→ **What this task involves**
This exercise requires an exact copy of each line from the one containing "Image resolution: width=744" down to the last line below.

Data entries:
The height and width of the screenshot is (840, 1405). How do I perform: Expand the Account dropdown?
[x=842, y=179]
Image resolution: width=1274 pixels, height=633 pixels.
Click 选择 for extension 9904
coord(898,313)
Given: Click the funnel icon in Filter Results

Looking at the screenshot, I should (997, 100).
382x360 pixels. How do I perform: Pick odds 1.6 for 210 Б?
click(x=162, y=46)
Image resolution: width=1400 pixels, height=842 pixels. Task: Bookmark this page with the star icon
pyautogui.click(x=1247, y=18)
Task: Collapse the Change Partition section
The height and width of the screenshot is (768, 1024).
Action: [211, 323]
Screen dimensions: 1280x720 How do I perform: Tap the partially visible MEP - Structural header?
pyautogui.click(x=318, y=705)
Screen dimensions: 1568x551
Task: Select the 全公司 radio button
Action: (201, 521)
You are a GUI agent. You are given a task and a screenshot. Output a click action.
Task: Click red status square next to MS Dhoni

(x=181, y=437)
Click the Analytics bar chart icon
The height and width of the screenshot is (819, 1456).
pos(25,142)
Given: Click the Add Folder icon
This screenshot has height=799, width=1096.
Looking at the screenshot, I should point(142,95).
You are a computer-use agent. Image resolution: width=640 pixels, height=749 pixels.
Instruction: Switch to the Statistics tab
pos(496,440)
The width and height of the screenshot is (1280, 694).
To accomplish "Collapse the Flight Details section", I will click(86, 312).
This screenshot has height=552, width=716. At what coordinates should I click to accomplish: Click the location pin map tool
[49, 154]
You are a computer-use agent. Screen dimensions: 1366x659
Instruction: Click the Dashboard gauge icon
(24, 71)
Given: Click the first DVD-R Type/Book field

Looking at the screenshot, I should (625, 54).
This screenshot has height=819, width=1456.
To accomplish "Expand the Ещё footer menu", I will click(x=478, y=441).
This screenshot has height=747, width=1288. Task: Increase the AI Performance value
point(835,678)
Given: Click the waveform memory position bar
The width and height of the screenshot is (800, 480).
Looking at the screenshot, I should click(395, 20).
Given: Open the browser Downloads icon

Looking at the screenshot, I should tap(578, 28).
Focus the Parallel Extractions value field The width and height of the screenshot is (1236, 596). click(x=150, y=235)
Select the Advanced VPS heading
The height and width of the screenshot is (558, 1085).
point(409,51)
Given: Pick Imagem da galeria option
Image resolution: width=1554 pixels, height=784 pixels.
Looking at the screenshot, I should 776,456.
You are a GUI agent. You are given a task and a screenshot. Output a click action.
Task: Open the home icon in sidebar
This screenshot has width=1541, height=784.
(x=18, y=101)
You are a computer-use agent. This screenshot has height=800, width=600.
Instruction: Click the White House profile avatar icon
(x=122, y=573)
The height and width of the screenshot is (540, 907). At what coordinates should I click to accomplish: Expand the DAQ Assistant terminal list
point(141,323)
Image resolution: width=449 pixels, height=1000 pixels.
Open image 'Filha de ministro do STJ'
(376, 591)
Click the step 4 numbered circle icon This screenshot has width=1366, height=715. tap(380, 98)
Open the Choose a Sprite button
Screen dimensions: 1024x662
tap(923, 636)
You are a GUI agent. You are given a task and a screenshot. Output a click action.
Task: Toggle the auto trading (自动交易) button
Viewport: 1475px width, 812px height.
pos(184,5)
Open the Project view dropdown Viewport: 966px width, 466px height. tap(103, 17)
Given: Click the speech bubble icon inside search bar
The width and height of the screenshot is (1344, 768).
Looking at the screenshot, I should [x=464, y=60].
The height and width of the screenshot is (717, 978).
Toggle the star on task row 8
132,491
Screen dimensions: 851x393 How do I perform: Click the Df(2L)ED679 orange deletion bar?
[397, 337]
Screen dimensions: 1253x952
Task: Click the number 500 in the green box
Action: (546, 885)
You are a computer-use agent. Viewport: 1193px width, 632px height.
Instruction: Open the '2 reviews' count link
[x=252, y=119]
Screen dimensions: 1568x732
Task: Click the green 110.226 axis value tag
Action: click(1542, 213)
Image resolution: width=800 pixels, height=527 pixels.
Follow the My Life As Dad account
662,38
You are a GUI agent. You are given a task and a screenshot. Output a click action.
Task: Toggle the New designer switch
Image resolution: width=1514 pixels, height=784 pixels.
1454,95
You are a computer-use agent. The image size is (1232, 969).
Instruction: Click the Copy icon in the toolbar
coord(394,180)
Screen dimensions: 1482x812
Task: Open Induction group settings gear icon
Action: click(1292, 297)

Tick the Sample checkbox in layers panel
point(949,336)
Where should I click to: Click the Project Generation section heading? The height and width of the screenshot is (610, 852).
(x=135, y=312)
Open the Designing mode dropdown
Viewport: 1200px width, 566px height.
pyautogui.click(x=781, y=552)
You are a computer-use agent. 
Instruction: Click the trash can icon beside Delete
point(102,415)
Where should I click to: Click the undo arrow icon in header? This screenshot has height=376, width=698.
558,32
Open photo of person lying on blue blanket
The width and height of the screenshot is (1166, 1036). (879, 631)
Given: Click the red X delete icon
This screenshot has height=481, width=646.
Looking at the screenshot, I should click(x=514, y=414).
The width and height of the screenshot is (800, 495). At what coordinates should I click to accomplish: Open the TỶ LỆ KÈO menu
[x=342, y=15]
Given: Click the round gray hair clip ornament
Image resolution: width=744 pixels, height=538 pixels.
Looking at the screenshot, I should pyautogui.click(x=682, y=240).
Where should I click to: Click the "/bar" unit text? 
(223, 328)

→ **Response to the exercise**
Image resolution: width=744 pixels, height=538 pixels.
Looking at the screenshot, I should pyautogui.click(x=682, y=240).
Where should I click to: Click the "/bar" unit text? 
(223, 328)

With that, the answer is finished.